The plea-bargaining process.
Plea bargaining is the process by which the prosecution and the defense negotiate charging and sentencing concessions in exchange for the defendant’s guilty plea or nolo contendere (Wan, 2007). The plea-bargaining process entails the State or Federal prosecutor proposing a specific punishment to a certain charge if the accused is willing to plead guilty to that explicit charge and waive several of their constitutional rights. Several types of plea bargains occur during this phase of the process, including charge bargaining and sentence bargaining. Once the defense and prosecution agree to the specific terms of the guilty plea, the plea is then presented to the courts. The plea-bargaining process must be completed by the attorneys and the accused generally before the pre-trial hearing (Cornell Law School University, n.d.). The process is completed before the pre-trial hearing for several distinct reasons, but primarily to inform the courts of whether or not to prepare for a jury trial. Additionally, judges are not involved in developing the plea bargain because of potential bias that might occur if the accused does decide to plead not guilty and request a jury trial.
Elements required for a valid plea bargain or nolo contendere to occur.
For a plea bargain to be presented in a court of law, several elements must be constitutionally valid. The required elements include that individuals must submit the guilty plea voluntarily and intelligently from the accused and that the charges must have a factual basis. Additionally, the accused must have effective assistance of counsel when negotiating and deciding on the outcomes of accepting the guilty plea (Wan, 2007). The elements of the plea are critical when accepting the plea because the repercussions of consenting to a guilty verdict will impose the removal of constitutional rights and the right to a trial by jury.
Define the role of a judge in the plea-bargaining process.

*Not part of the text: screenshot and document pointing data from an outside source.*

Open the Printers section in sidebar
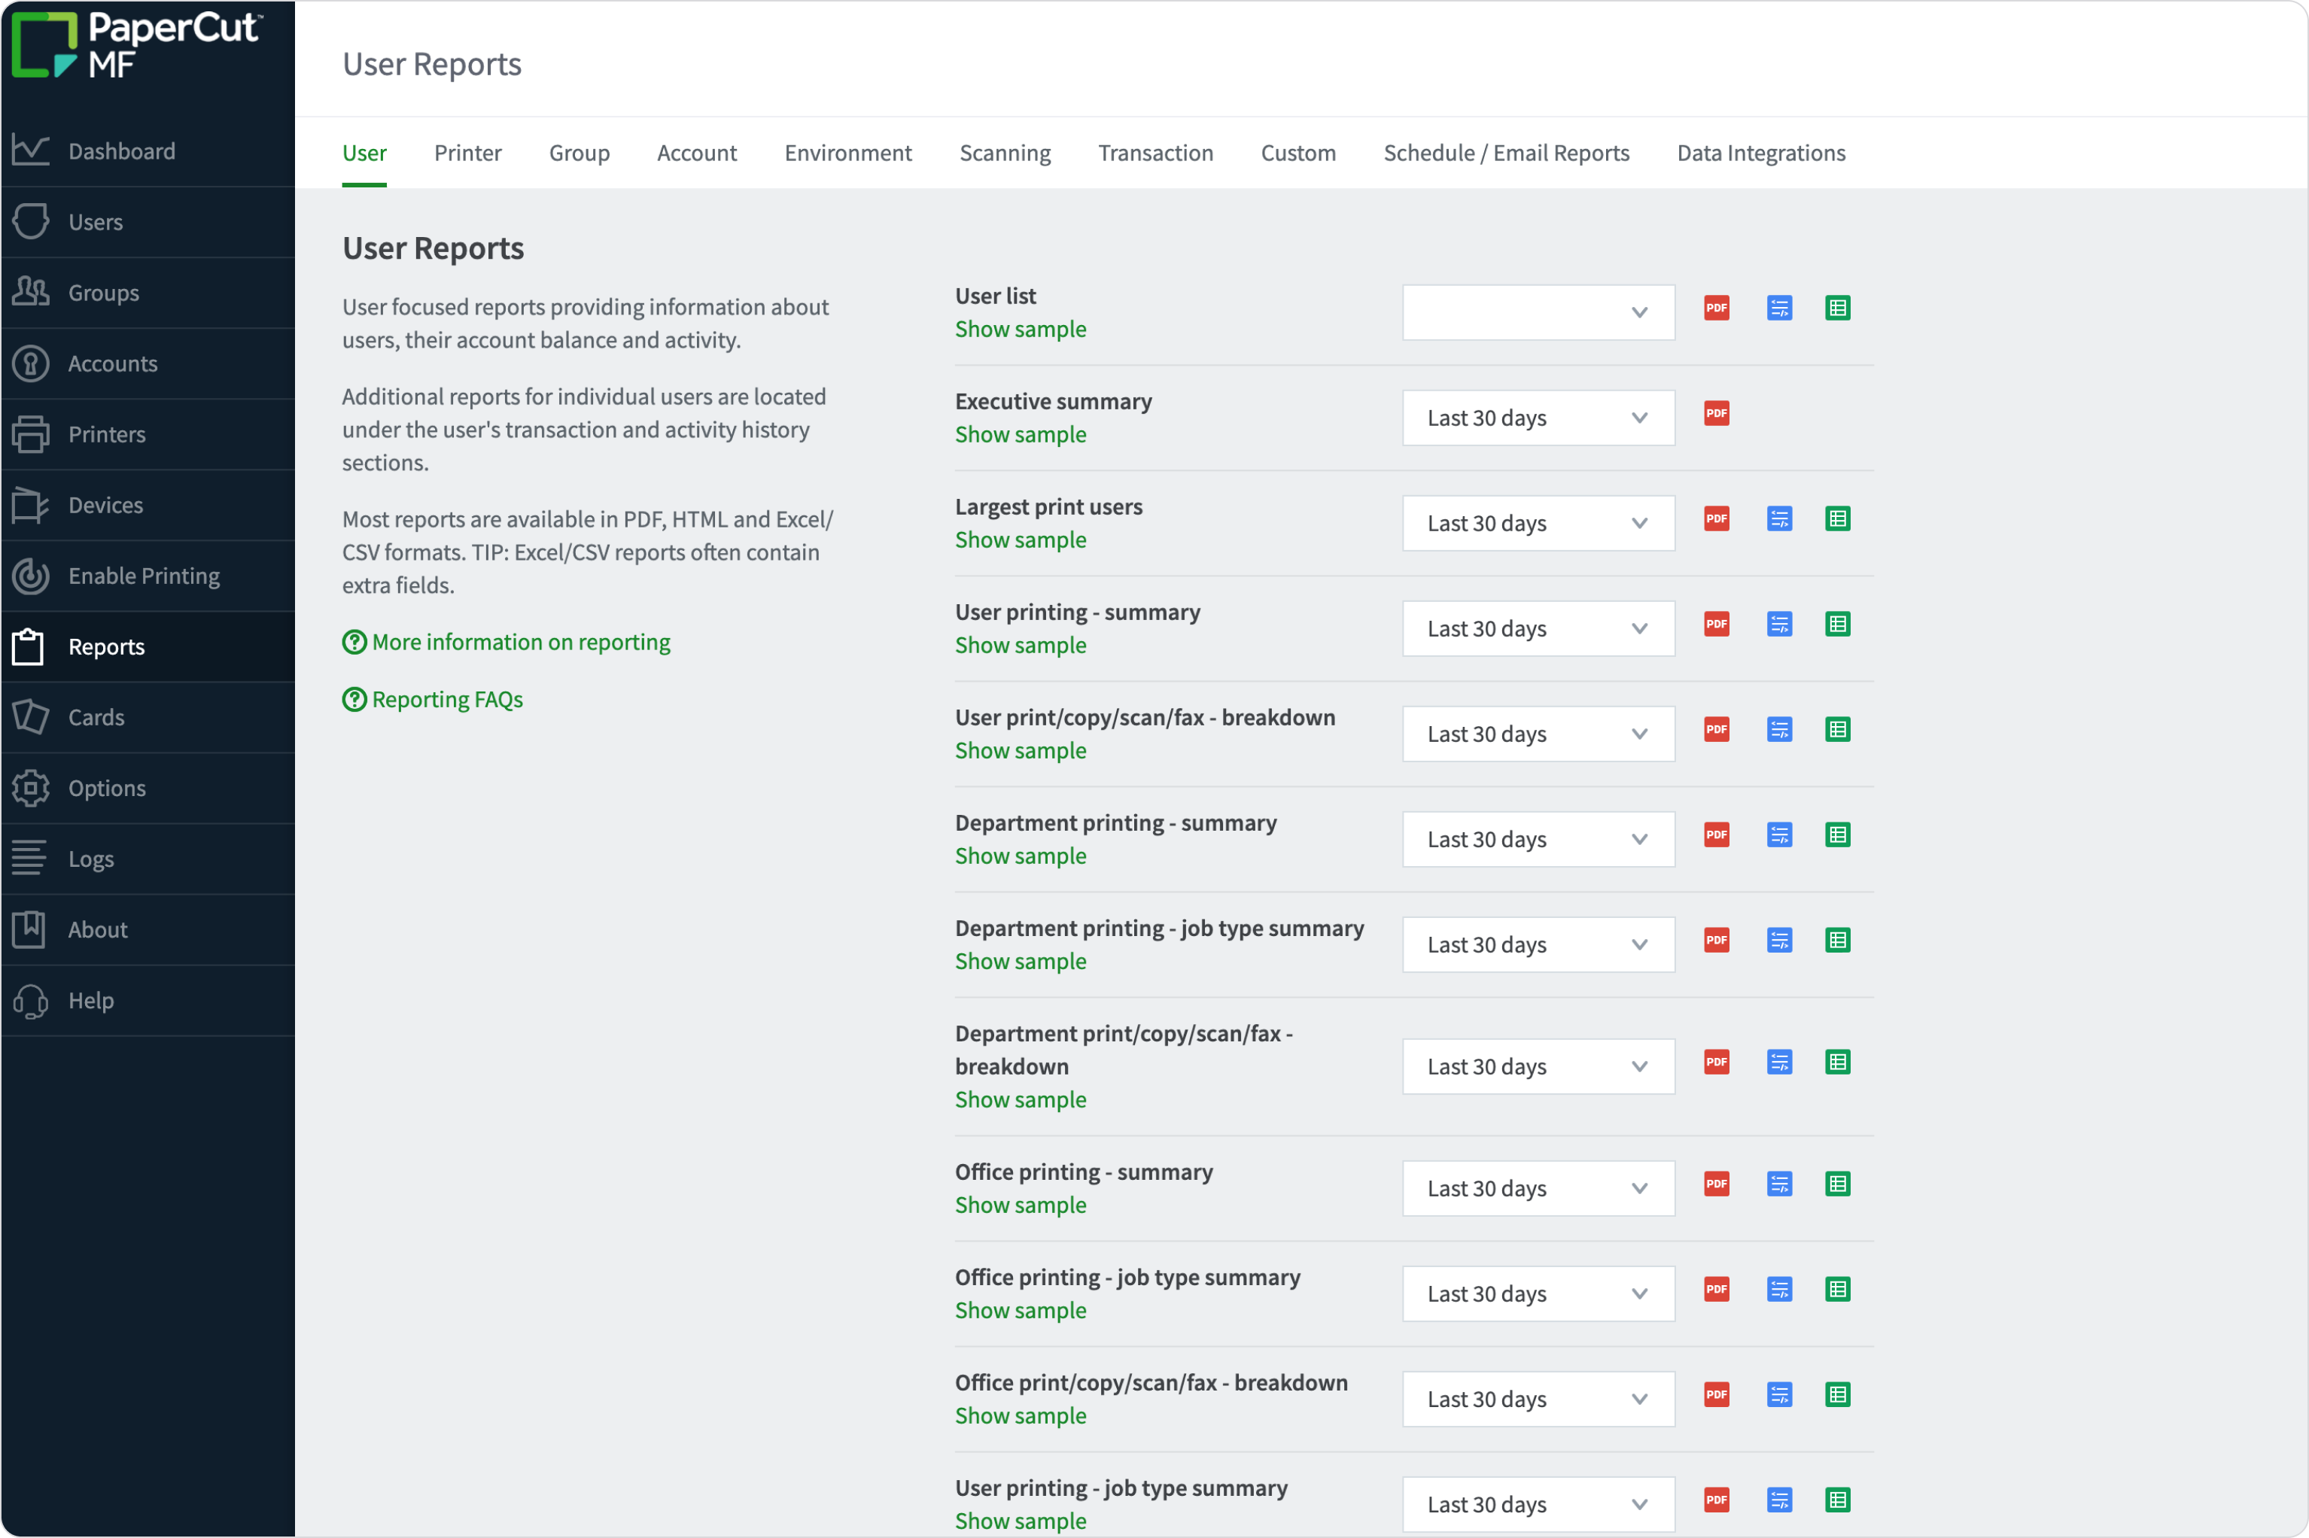 tap(106, 434)
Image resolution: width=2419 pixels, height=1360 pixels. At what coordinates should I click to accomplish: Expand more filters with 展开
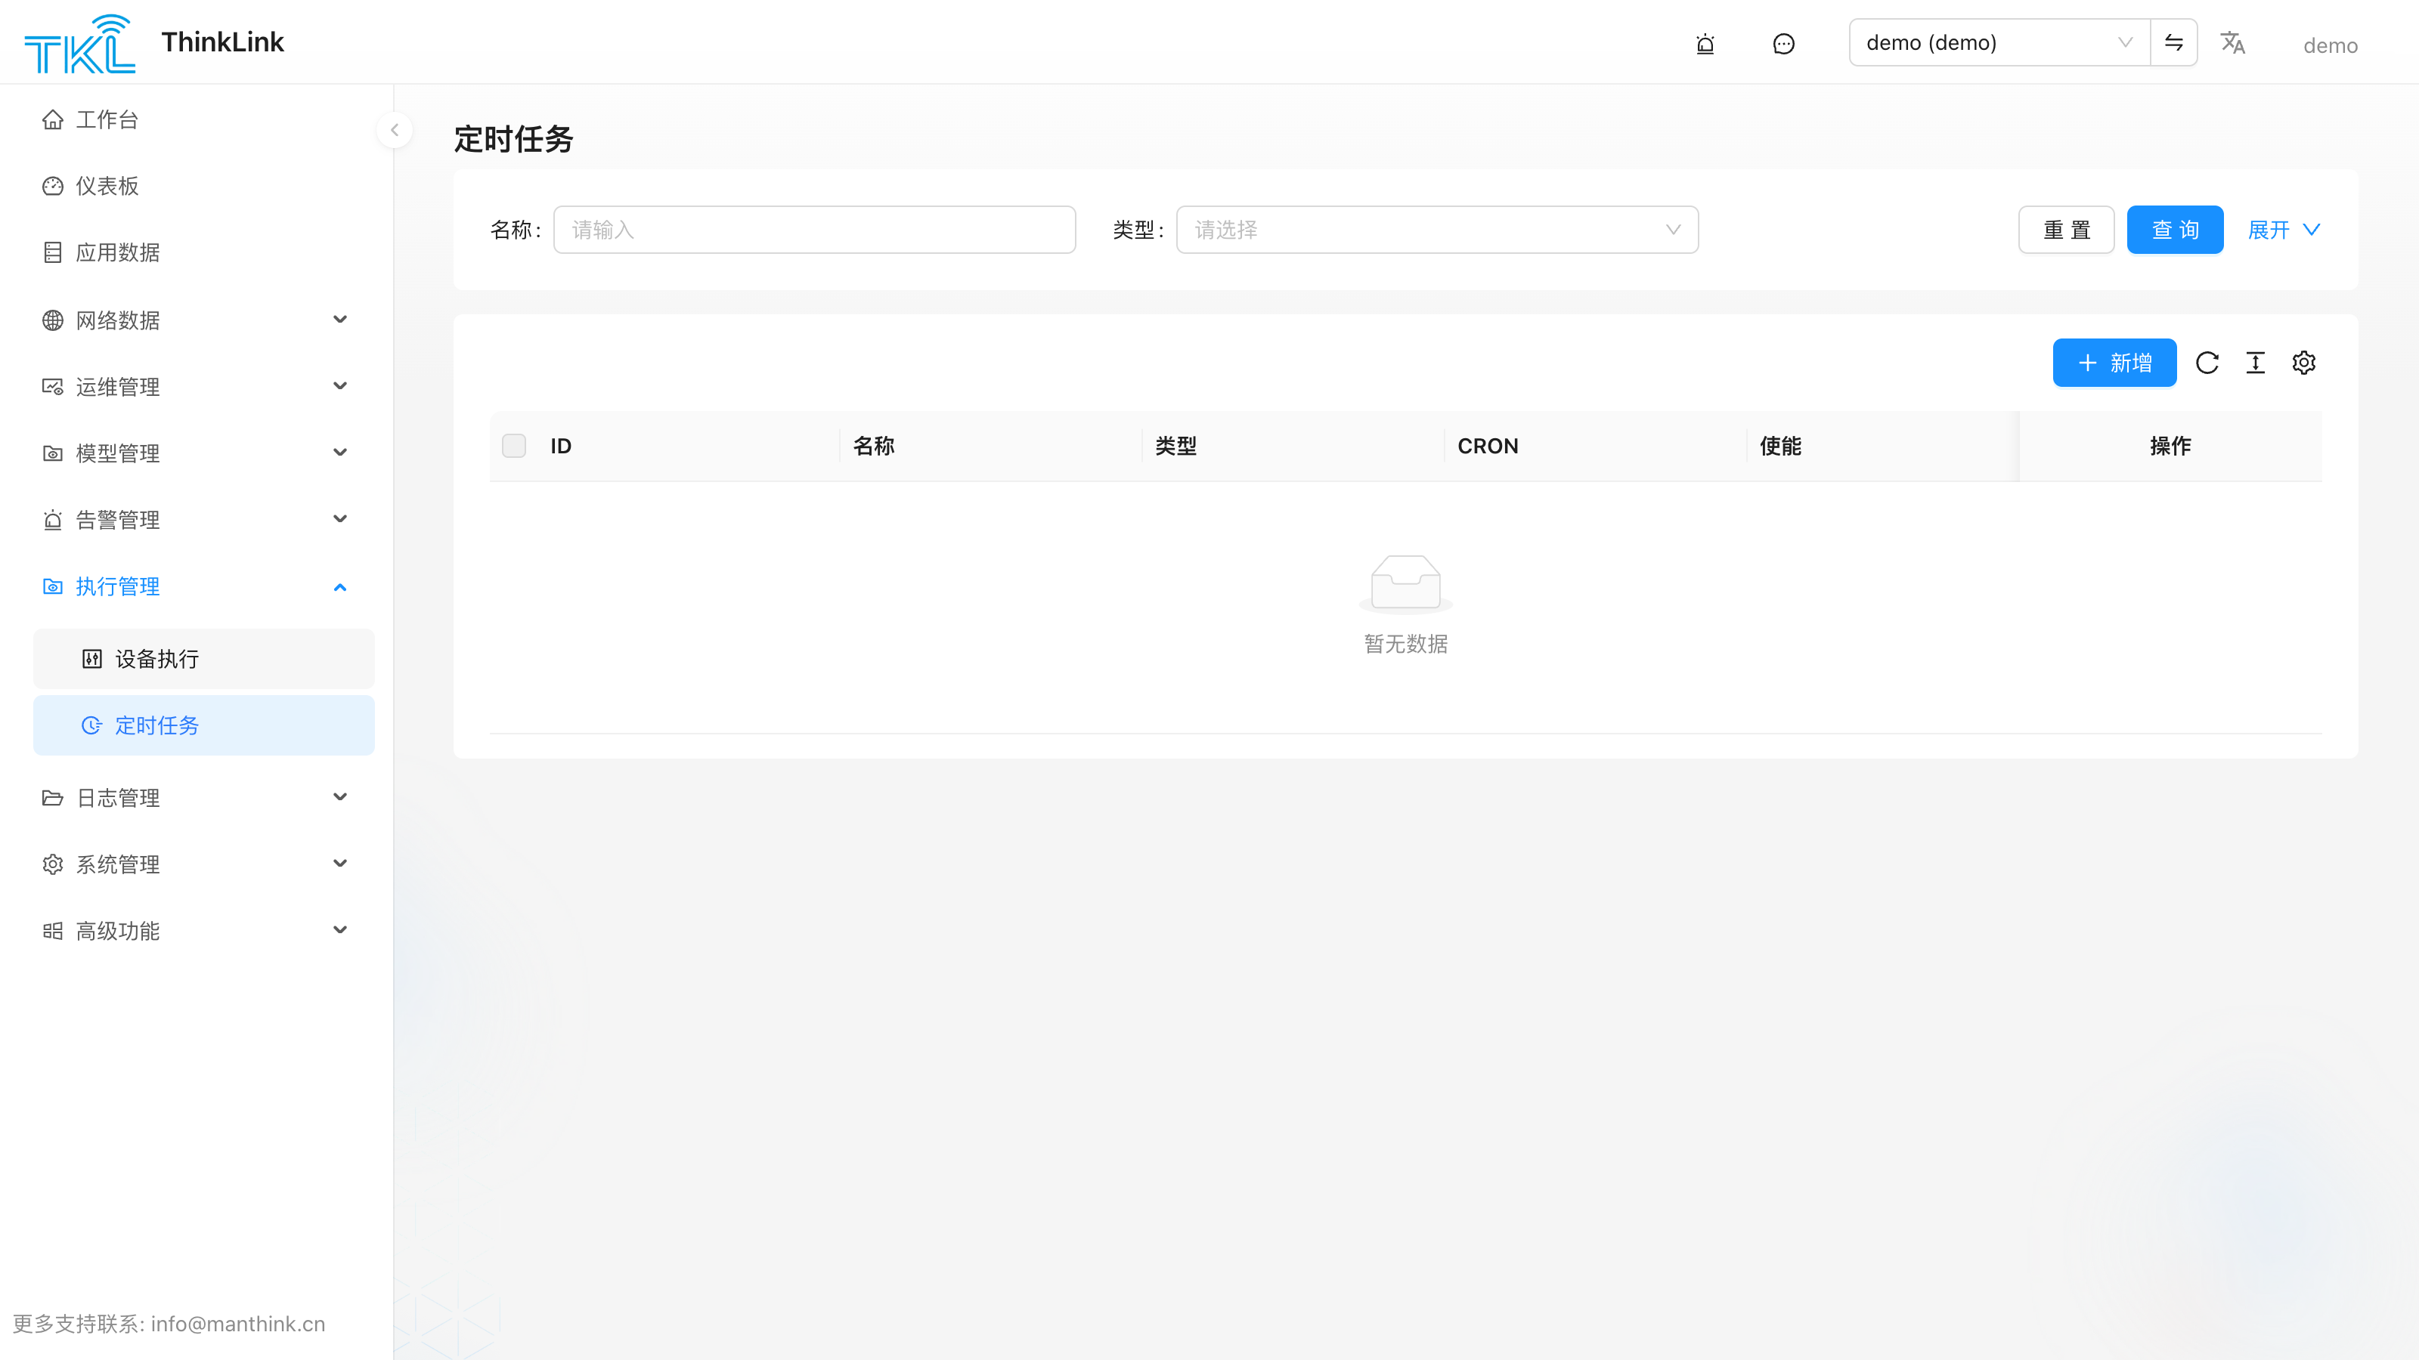click(2284, 230)
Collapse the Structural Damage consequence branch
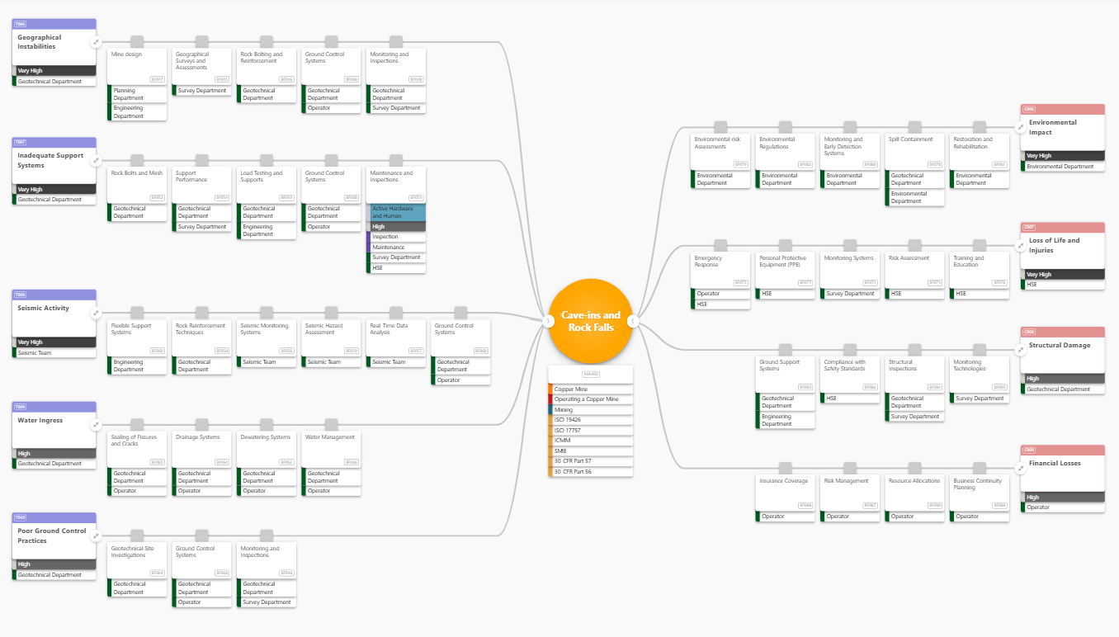 click(1021, 351)
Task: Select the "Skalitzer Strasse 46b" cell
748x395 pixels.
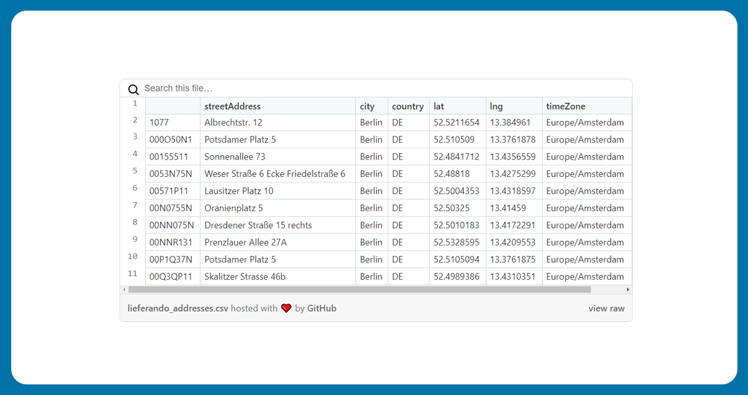Action: 245,277
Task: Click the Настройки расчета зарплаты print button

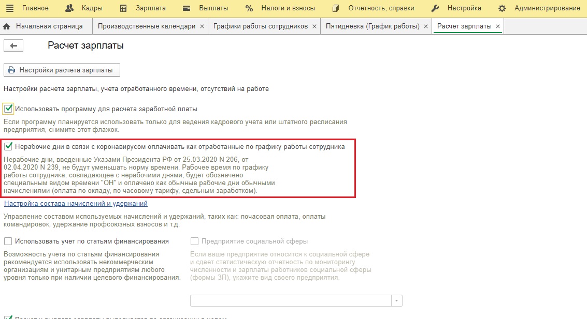Action: tap(62, 70)
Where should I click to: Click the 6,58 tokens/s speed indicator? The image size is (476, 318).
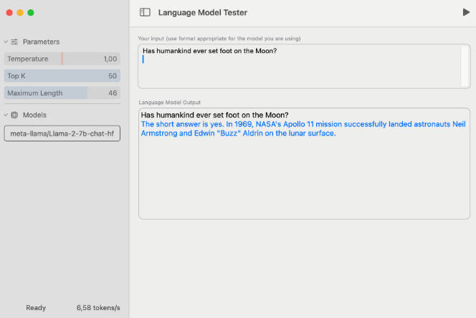click(x=98, y=308)
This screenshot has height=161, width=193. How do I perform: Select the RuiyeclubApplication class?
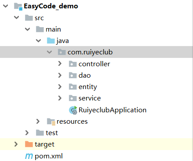pos(112,110)
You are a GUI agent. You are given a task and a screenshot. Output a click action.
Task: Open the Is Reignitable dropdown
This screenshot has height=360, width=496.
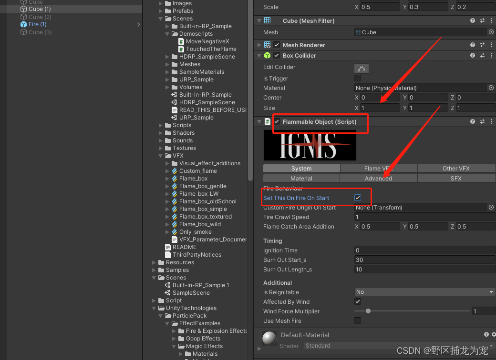pyautogui.click(x=424, y=292)
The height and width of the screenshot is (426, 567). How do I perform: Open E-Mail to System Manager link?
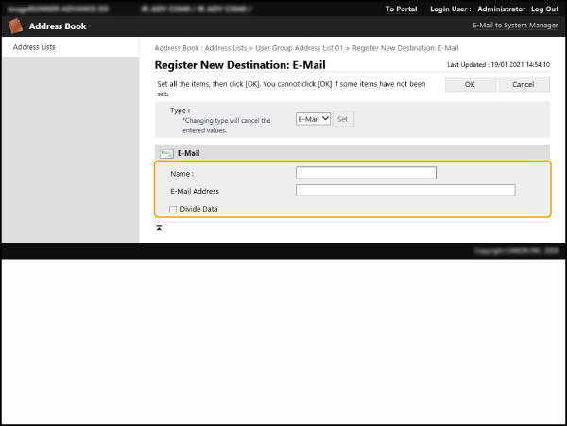point(515,26)
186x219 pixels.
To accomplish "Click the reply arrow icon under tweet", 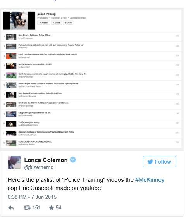I will (x=11, y=208).
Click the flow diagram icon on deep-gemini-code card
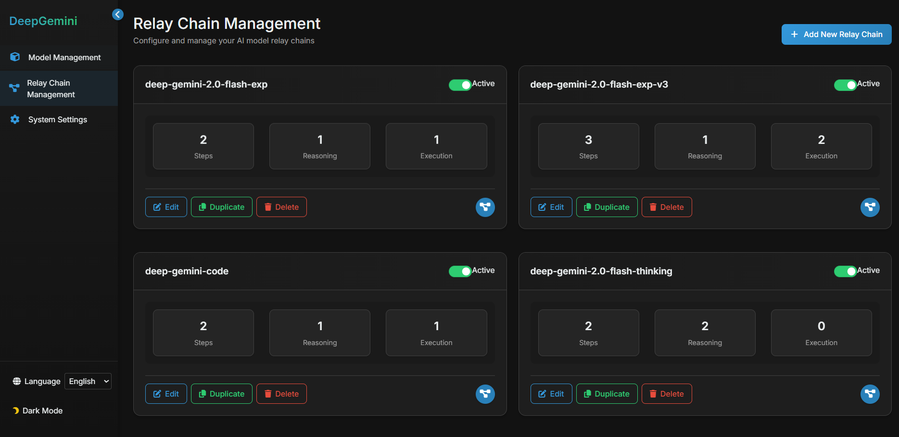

Once the plea bargain has been submitted to the judge presiding over the case, the judge must fulfill specific responsibilities to the state or federal judiciary system. The judge also has duties that he must satisfy for the individual assuming his guilt or nolo contendere. First, the judge must decide whether to accept the agreement, reject the deal, or defer a decision until the court has reviewed the presentence investigation report (Cornell University Law School, n.d.). The presentence investigation report provides the judge presiding over the case with a criminal history background of the accused, which will aid the judge in deciding whether or not to accept or reject the plea bargain. If the judge does not accept the plea, he will then inform the accused that it was rejected and that the court is not required to take the plea bargain. The judge will then ask the accused to withdraw the plea, and the judge could site to the accused that the plea could be more severe than pursuing a trial by jury (Cornell University Law School, n.d.). However, if the judge accepts the plea, he must inform the accused of its acceptance. The judge is then required to specify that the state or federal prosecutor will not bring or move to dismiss any other charges. Additionally, the judge is then required to state whether or not the agreed-upon sentence or sentencing range is the appropriate disposition for the case based on the Sentencing Guidelines (Cornell University Law School, n.d.). While overseeing the disposition of a plea bargain, the judge’s role is limited on his contributions since the court is directed by law not to assist or interfere with the development of the plea bargain that was presented.
I am in NOT in favor of continuing the plea-bargaining process as it exists today. My argument will be to maintain the current system that is in place.
As it stands today, the plea-bargaining process allows for the criminal justice system to work efficiently with the exorbitant amount of criminal cases brought to court annually (DueProcessTV, 2012). Plea bargaining allows for an individual that knows they are clearly guilty of criminal offenses to forgo the variable of allowing a jury to decide whether they are guilty of the crimes or not. Thus, if the jury finds the accused guilty, they will then face the punishment regulated by the Sentencing Guideline, which is generally harsher than the sentence proposed in the plea bargain. The added benefit of plea bargaining is that the state or federal judiciary system will allow the accused to receive up to two or three times a lesser charge for pleading guilty, thus drastically reducing the punishment to be levied. If I were to be charged with a criminal offense, I genuinely believed, and my attorney advised, would be hard to beat in a jury trial; depending on the severity of the punishment to be levied due to the plea bargain, I would accept. However, if I knew that I did not commit the crime and criminal charges filed against me were bogus, I would request to take it to trial by jury.